■ **Directions for this task**: State only how many lines of the records contain the string "vaiheet".

(Task data begins)

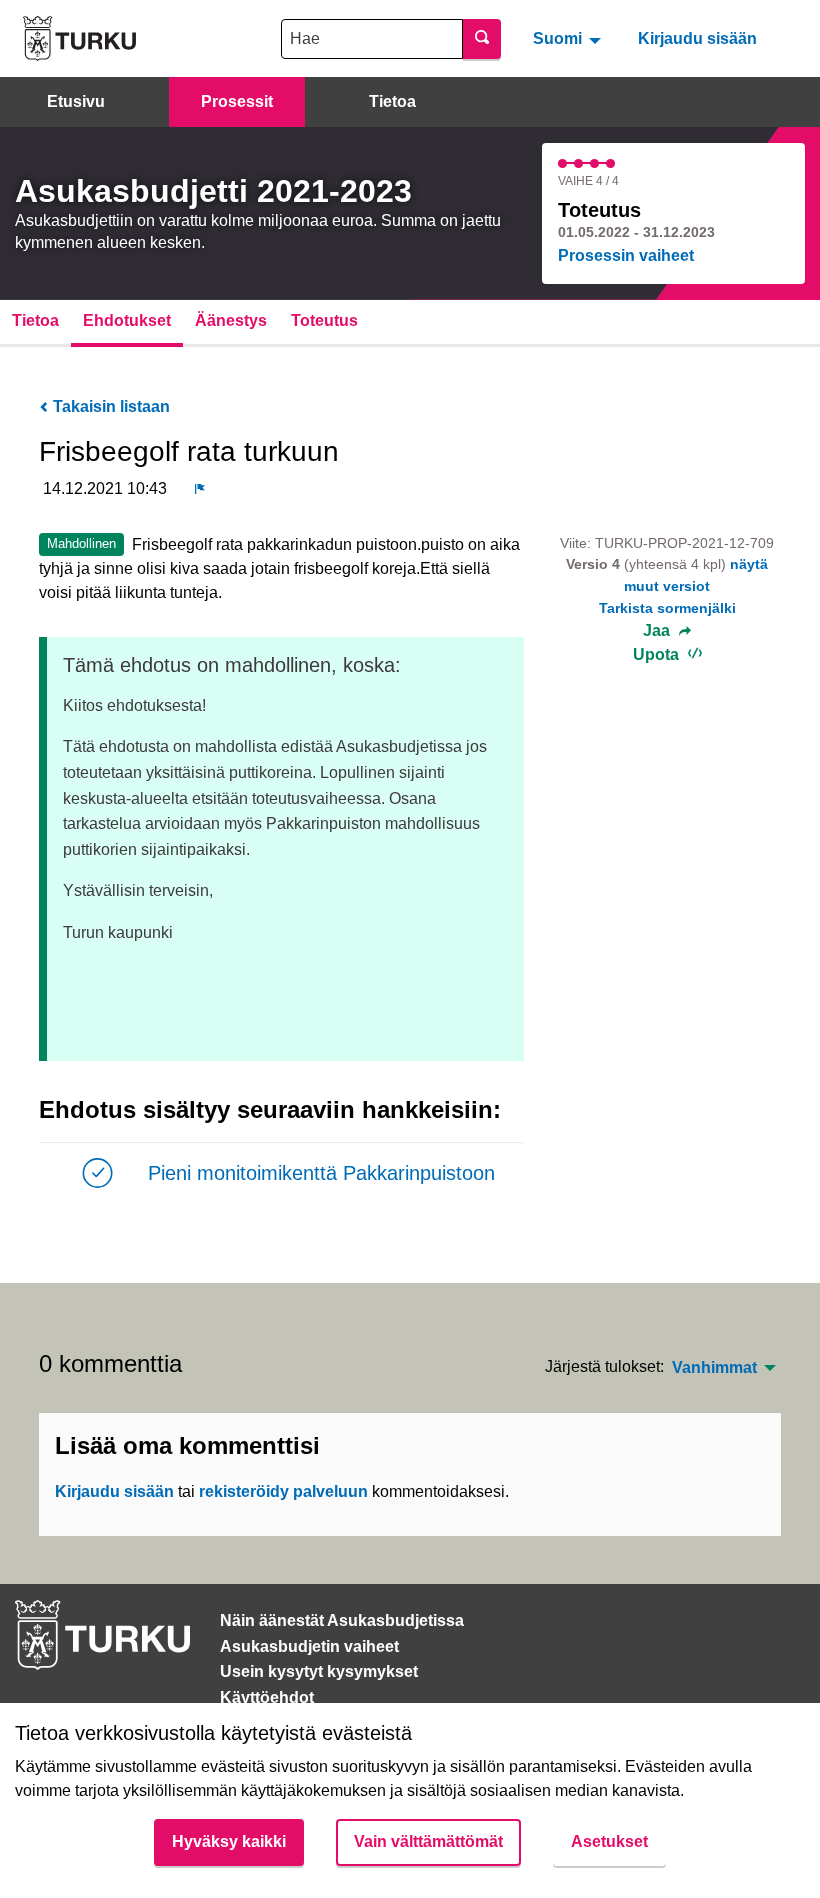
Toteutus (324, 320)
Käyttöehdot (267, 1697)
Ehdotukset (127, 320)
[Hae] (482, 39)
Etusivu (76, 101)
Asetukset (609, 1841)
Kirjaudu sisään (697, 38)
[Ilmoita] (200, 489)
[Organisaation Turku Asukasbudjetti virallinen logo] (79, 38)
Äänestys (231, 320)
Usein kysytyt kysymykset (319, 1671)
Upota (658, 654)
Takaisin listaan (109, 406)
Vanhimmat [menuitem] (714, 1368)
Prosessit (237, 101)
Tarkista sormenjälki (667, 608)
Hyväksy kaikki (229, 1841)
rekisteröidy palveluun (283, 1491)
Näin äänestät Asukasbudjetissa (342, 1620)
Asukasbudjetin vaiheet (309, 1646)
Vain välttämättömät (428, 1841)
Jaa (658, 631)
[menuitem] (569, 38)
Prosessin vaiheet (626, 255)
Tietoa (392, 101)
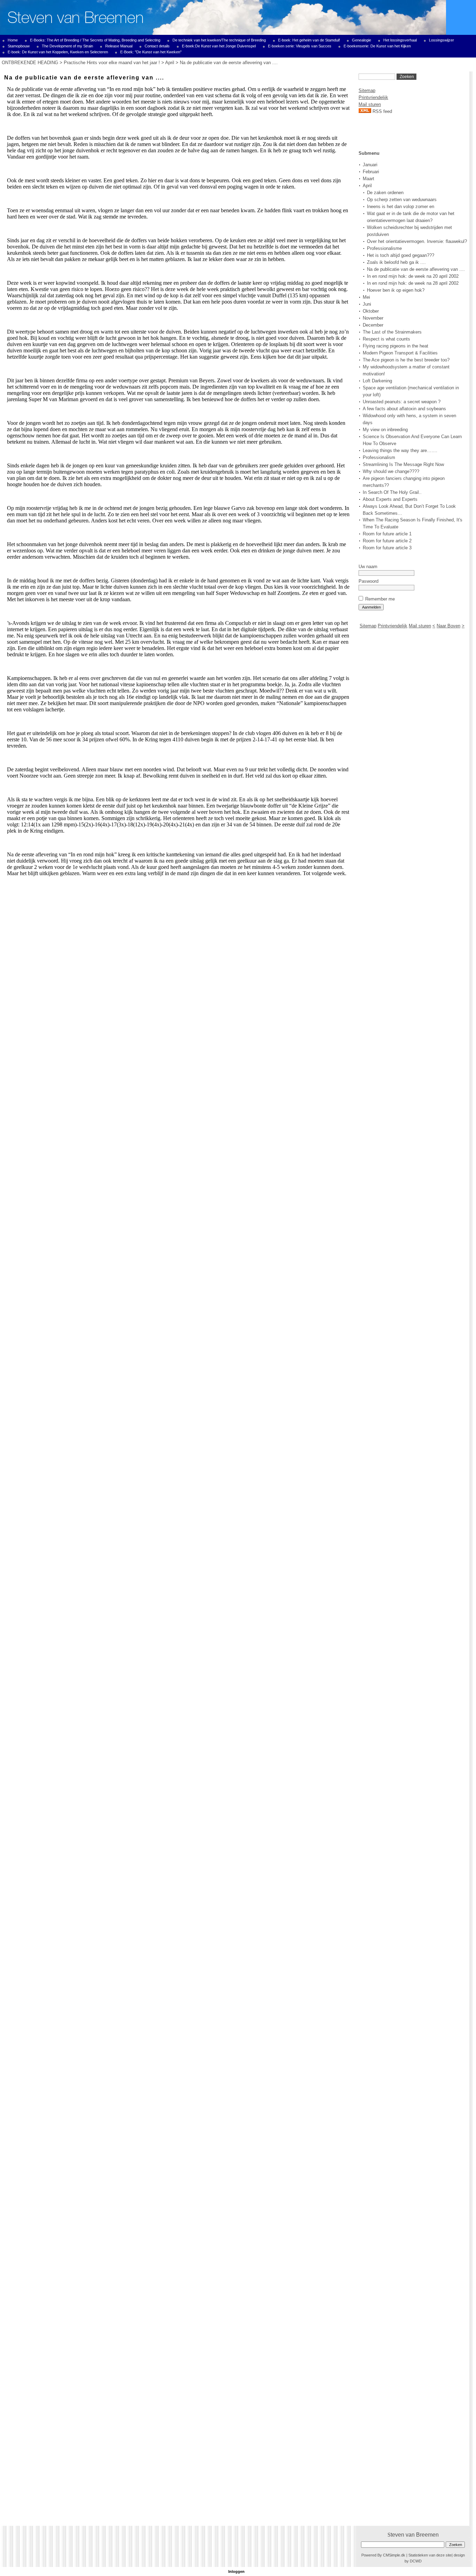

(Task data ends)

■ **Written answer**: 2